● Task
Search the data for the word "Image" and copy out every line that has it.

● Source data
= Beginning of Section =
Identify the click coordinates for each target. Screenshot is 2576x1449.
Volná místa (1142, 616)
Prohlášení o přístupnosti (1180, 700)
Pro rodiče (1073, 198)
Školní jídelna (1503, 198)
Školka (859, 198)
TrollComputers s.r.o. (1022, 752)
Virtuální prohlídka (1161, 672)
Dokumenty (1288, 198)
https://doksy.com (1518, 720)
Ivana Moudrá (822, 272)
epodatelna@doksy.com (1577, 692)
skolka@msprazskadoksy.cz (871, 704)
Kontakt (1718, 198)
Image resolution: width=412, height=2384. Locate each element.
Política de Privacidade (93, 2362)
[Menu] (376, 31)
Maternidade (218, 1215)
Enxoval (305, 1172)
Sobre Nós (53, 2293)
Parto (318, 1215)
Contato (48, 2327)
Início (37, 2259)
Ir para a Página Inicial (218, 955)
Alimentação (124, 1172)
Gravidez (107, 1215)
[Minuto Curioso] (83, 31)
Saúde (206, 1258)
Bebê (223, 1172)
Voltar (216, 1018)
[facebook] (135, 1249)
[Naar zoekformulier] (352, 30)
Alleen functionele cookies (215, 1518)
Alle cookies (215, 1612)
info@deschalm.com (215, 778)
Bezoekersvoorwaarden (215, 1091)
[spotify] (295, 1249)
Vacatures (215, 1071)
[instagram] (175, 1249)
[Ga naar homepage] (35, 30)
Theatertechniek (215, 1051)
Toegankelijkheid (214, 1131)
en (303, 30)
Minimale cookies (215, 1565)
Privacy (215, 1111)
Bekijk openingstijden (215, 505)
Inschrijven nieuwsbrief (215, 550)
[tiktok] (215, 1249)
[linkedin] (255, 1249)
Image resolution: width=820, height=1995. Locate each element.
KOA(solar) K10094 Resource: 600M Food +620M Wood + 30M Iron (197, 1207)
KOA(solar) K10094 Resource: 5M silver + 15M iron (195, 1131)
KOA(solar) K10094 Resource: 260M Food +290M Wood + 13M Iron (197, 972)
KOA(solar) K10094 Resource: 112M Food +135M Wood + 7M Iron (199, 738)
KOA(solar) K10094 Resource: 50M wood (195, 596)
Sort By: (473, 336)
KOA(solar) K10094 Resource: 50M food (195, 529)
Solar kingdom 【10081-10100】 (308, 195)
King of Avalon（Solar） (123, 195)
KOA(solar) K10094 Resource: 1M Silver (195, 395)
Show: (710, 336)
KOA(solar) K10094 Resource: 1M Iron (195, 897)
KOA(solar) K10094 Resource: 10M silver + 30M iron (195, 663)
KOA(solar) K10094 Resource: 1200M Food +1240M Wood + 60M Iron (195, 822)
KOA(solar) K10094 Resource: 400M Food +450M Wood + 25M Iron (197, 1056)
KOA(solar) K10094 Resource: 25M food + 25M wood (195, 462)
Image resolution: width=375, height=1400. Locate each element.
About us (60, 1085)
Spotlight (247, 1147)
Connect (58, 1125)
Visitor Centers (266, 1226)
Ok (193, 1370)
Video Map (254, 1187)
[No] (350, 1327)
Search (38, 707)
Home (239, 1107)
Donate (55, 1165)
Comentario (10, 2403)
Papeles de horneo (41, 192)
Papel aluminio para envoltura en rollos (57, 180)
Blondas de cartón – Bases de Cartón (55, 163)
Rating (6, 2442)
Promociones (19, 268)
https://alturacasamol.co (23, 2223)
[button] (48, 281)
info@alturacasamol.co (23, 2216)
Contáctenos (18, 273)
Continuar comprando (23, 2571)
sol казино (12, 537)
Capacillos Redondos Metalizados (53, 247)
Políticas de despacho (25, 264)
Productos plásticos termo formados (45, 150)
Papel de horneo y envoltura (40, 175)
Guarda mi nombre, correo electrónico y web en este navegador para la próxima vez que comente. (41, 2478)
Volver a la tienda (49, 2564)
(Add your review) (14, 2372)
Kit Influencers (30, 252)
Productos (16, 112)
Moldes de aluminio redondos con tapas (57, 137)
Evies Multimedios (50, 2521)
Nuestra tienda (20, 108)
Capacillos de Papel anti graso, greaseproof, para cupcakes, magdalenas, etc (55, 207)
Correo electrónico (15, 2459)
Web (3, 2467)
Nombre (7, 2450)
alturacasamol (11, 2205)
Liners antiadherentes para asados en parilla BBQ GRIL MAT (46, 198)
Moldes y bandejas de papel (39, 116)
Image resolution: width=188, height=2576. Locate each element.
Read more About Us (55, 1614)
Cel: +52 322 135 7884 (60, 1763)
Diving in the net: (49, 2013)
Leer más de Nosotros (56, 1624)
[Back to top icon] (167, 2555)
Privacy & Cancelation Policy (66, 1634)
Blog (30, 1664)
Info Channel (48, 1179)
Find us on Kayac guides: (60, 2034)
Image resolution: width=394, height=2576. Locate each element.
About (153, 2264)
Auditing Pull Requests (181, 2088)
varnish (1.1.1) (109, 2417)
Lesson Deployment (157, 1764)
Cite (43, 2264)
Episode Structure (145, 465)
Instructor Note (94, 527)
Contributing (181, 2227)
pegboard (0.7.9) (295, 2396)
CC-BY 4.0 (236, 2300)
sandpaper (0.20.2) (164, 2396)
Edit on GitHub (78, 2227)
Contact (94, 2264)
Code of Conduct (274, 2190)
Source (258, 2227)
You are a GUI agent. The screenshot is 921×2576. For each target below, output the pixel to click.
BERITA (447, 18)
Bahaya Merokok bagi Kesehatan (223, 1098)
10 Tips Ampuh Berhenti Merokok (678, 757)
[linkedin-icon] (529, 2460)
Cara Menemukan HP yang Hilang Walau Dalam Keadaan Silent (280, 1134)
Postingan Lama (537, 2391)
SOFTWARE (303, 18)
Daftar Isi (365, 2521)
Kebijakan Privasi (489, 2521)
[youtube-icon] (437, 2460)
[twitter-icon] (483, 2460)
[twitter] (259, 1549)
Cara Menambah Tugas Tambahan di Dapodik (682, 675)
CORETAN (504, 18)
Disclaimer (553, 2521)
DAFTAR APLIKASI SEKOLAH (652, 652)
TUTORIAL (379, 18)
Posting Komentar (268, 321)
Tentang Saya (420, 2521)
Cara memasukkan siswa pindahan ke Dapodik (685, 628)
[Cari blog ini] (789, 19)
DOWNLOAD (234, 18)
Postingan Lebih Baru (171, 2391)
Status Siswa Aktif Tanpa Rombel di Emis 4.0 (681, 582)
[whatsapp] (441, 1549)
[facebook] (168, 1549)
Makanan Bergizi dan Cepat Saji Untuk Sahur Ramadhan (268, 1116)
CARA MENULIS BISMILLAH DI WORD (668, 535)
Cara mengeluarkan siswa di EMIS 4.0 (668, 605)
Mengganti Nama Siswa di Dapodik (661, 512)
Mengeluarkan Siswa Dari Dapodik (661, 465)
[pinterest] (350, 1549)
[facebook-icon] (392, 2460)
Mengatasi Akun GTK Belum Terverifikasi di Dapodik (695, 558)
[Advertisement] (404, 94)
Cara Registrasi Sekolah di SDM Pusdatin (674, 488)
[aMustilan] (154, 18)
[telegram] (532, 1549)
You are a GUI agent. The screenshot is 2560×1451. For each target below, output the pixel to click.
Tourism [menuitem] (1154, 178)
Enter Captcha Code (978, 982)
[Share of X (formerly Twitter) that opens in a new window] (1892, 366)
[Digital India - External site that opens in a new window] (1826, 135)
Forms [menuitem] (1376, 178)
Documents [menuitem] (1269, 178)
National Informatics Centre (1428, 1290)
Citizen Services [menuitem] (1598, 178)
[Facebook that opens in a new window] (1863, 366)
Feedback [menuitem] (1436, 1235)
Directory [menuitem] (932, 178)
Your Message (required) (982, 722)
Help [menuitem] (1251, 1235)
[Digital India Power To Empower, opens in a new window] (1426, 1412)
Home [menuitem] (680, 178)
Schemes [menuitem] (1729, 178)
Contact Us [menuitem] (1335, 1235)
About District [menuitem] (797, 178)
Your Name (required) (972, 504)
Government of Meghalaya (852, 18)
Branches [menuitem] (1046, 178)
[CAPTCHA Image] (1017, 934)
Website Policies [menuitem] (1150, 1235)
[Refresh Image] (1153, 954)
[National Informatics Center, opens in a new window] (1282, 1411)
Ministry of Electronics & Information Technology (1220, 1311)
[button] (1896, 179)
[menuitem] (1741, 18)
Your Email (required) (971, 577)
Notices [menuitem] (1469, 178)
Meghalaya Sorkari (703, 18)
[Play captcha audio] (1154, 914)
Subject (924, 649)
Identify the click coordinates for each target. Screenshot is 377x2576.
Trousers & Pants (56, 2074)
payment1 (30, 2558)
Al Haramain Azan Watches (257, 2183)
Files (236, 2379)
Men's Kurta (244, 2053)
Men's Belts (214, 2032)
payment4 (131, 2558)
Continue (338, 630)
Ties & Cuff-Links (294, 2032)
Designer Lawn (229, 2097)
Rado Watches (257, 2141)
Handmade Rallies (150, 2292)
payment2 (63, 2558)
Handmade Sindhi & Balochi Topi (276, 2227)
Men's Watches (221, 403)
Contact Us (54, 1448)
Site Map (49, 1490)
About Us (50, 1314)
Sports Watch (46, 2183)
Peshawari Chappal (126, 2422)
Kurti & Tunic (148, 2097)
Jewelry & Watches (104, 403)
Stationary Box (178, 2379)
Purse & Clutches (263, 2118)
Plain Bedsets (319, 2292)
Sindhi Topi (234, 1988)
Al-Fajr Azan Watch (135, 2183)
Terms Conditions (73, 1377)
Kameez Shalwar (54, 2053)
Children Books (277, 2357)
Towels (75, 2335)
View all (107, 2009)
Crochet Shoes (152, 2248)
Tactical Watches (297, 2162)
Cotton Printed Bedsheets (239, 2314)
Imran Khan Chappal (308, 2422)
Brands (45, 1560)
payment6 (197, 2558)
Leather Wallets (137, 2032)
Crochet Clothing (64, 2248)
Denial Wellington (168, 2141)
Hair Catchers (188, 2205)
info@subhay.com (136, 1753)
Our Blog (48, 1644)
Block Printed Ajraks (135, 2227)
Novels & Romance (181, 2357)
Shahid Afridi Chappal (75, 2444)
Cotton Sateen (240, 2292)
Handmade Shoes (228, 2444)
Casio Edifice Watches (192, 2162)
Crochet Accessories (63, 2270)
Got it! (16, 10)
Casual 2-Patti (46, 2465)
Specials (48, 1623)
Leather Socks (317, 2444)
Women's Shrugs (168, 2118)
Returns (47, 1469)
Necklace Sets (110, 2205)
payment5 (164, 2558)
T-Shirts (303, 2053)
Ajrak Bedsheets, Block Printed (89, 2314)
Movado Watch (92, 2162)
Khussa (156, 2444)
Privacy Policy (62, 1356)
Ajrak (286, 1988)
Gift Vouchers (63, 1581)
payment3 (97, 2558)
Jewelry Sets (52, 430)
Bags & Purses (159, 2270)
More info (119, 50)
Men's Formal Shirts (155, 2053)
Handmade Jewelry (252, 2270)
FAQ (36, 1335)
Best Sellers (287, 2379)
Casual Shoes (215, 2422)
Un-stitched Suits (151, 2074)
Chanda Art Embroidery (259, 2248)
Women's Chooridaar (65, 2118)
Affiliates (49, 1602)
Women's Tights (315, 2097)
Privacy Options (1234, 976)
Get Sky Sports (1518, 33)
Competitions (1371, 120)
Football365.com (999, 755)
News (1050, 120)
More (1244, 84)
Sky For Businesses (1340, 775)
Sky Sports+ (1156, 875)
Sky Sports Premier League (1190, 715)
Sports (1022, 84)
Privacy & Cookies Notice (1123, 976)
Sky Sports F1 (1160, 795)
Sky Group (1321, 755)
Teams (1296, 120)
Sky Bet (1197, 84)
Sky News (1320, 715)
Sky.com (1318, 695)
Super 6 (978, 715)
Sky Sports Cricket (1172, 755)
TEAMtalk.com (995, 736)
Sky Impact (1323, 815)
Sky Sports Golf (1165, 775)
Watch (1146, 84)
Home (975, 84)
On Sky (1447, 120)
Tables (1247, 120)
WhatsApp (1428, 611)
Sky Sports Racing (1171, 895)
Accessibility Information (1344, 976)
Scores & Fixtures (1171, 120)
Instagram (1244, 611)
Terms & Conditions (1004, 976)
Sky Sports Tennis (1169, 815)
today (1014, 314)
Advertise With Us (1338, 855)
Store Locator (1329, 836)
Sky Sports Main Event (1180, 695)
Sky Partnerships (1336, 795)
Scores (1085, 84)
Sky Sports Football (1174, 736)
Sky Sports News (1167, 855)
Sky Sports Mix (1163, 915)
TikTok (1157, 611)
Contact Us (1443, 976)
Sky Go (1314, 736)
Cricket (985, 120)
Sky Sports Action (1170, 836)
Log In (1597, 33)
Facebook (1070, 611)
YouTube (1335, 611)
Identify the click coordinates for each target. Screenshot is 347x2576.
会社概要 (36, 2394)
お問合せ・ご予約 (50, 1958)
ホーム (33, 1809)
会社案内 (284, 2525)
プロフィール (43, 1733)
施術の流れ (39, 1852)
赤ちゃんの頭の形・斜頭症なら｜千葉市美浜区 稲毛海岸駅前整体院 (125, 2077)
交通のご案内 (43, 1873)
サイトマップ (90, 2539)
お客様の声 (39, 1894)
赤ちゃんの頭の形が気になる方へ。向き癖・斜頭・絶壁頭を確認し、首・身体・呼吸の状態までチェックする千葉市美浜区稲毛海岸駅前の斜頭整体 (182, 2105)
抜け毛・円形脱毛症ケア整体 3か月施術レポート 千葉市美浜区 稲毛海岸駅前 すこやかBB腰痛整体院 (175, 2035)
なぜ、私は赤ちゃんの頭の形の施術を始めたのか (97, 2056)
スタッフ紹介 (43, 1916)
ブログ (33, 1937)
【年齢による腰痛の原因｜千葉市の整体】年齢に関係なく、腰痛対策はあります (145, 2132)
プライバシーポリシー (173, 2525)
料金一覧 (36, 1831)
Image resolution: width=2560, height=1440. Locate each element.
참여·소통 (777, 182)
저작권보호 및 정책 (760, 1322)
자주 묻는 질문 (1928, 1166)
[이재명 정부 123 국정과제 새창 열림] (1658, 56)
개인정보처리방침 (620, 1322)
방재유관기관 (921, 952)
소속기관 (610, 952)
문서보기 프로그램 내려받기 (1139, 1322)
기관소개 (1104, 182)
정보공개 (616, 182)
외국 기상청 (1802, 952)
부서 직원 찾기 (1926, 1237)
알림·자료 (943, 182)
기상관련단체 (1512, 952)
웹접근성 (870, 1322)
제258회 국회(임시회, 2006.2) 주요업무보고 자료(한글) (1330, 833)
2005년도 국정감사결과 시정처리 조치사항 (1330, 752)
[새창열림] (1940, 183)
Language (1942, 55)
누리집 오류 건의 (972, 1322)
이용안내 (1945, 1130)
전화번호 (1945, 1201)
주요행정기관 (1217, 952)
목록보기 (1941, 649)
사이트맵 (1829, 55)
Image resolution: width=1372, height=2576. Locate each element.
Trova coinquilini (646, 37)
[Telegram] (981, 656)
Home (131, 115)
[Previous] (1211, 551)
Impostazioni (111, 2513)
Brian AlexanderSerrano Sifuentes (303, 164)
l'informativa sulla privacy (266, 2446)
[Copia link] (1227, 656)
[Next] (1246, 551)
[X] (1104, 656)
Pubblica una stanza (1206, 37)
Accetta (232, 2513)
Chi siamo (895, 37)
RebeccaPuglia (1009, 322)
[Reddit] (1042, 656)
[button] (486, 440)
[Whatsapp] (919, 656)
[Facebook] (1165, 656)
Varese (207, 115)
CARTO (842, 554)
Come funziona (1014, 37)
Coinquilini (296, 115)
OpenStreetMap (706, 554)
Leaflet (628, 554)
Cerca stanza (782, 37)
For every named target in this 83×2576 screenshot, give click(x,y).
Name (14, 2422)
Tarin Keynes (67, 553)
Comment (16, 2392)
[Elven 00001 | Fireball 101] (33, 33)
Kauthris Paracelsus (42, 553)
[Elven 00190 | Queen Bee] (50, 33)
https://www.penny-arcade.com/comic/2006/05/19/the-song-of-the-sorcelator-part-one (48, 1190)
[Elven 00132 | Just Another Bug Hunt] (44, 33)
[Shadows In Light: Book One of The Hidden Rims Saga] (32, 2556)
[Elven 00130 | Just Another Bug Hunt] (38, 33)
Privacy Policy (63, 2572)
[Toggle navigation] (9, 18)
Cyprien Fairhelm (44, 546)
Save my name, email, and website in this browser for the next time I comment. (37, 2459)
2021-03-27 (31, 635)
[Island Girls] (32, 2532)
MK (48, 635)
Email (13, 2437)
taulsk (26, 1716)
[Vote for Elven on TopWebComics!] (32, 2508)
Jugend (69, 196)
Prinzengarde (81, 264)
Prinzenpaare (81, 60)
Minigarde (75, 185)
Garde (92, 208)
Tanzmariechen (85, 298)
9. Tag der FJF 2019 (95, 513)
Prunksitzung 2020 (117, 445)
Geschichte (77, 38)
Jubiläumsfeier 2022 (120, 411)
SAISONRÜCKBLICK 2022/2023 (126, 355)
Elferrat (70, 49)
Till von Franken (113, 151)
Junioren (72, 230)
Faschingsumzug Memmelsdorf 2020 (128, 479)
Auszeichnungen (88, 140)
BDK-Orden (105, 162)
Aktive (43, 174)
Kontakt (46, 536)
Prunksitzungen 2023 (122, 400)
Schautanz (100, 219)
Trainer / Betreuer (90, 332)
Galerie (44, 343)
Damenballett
= End of Section =
● Written response
Image resolution: width=412, height=2384. Locate each element.
Image resolution: width=820, height=1995. Locate each element.
Image resolution: width=375, height=1400. Locate each element.
Image resolution: width=188, height=2576. Locate each element.
Image resolution: width=394, height=2576. Locate each element.
[CAPTCHA Image] (1017, 934)
[Refresh Image] (1153, 954)
Image resolution: width=2560, height=1440. Locate each element.
Image resolution: width=1372, height=2576. Locate each element.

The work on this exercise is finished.